The natural gas is mainly composed of methane (CH4). When the natural gas is supplied to the catalyst as a reducing agent, it is mixed with the exhaust gas so that the following reaction occurs in the catalyst.

2NO + CH4 + O2 - > N2 + CO2 + 2H2O

That is, the nitrogen oxide (NOx) contained in the exhaust gas in the catalyst 112 reacts with the reducing agent and oxygen to be reduced to harmless nitrogen, carbon dioxide, and moisture.

The reducing agent supply unit 120 may include a reducing agent supply pipe 122, a pumping means 124, and a reducing agent supply valve 126, as shown in FIG.

The reducing agent supply pipe 122 is a component for guiding natural gas from the natural gas storage tank 210 to the catalyst unit 110. One end of the reducing agent supply pipe 122 is connected to the natural gas storage tank 210, And may be a pipe connected to the mixer 114 of the unit 110.

The pumping means 124 may include a compressor or a pump, which is a component for forming a pressure to flow the natural gas in the reducing agent supply pipe 122 toward the catalyst unit 110 side.

The reducing agent supply valve 126 is a component for controlling the supply of the reducing agent supplied to the catalyst unit 110 by opening and closing the reducing agent supply pipe 122.

The reduction efficiency of the harmful substances such as nitrogen oxides contained in the exhaust gas in the catalytic unit 110 may vary depending on the concentration of air in the exhaust gas supplied to the catalytic unit 110.

Generally, the concentration of oxygen in the atmosphere is about 20 to 21%, but the exhaust gas is a gas discharged after being burned in the engine, so the oxygen concentration is very low.

The graph of FIG. 5 is shown in Sung Su Kim et al., CLEAN TECHNOLOGY, Vol. 17, No. 3, September 2011, pp. 225-230.

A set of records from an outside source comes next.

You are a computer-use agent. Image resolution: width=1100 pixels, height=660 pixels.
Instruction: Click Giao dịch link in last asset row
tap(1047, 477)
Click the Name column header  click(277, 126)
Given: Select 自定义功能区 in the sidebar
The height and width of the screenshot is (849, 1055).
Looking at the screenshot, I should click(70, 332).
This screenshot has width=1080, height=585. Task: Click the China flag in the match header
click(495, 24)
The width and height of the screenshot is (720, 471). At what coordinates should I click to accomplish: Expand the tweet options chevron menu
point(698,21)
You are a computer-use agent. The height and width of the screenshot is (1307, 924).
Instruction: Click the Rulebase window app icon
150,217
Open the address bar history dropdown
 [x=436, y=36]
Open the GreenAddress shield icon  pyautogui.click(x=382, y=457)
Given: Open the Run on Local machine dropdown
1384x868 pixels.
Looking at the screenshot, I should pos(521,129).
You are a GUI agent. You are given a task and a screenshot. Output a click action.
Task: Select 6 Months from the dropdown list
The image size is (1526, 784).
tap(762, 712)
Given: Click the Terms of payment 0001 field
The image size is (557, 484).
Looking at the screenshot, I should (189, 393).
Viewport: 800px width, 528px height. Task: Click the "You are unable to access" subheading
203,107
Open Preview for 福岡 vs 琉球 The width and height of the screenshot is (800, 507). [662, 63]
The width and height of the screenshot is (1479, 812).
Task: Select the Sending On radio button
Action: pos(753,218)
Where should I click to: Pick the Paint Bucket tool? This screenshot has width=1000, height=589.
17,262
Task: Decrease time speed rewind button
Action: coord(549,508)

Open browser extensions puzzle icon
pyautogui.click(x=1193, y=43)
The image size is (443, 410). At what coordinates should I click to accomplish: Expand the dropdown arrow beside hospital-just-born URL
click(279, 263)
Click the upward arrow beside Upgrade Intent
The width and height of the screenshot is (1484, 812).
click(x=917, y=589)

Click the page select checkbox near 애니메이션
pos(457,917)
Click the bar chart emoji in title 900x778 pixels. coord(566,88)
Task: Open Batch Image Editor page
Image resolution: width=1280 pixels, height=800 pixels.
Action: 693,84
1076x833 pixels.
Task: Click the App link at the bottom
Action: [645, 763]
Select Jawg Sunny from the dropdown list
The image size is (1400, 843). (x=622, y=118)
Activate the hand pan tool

As can be seen from the graph of FIG. 5, the reduction efficiency of nitrogen oxides tends to be improved as the oxygen concentration is higher in a temperature range (between 250 ° C. and 500 ° C.) where the reduction reaction of the catalyst occurs .

The catalyst may be composed of Pt and Al 2 O 3.

Accordingly, the exhaust gas purifying apparatus 100 of this embodiment can improve the reduction efficiency of nitrogen oxides in the catalytic portion 110 by supplying fresh air having a high concentration of oxygen to the catalytic portion 110.

The exhaust gas purifying apparatus 100 of the present embodiment is configured such that the exhaust gas purifying apparatus 100 of the present embodiment is capable of purifying exhaust gas in the compressed air in the compressor 254 of the turbocharger 250, And an air supply unit 130 for supplying a part of the air to the catalyst unit 110.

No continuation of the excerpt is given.